- [WHAT TO WORK ON]: List each line in the entries below that contains the word "Select", copying the whole line. Only matches with the same capitalization count.

- [DATASET ENTRIES]:
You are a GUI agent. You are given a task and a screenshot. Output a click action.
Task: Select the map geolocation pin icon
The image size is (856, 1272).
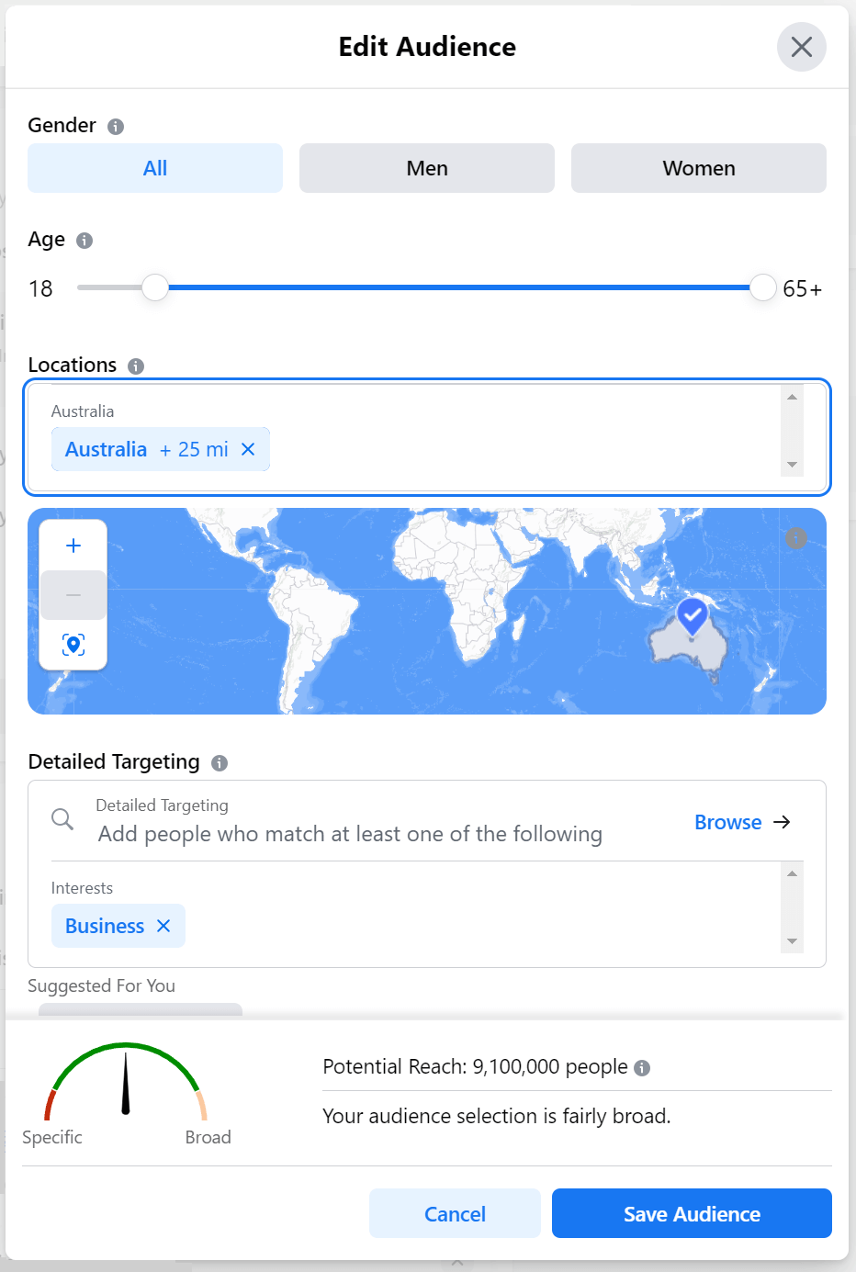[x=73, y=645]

* * *

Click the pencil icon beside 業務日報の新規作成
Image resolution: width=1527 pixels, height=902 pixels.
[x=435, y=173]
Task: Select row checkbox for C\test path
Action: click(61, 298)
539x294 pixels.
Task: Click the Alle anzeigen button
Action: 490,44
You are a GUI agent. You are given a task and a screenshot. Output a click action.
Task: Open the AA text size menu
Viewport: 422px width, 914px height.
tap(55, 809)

- [FULL ANSWER]:
Task: Select the map geolocation pin icon
Task: Select row checkbox for C\test path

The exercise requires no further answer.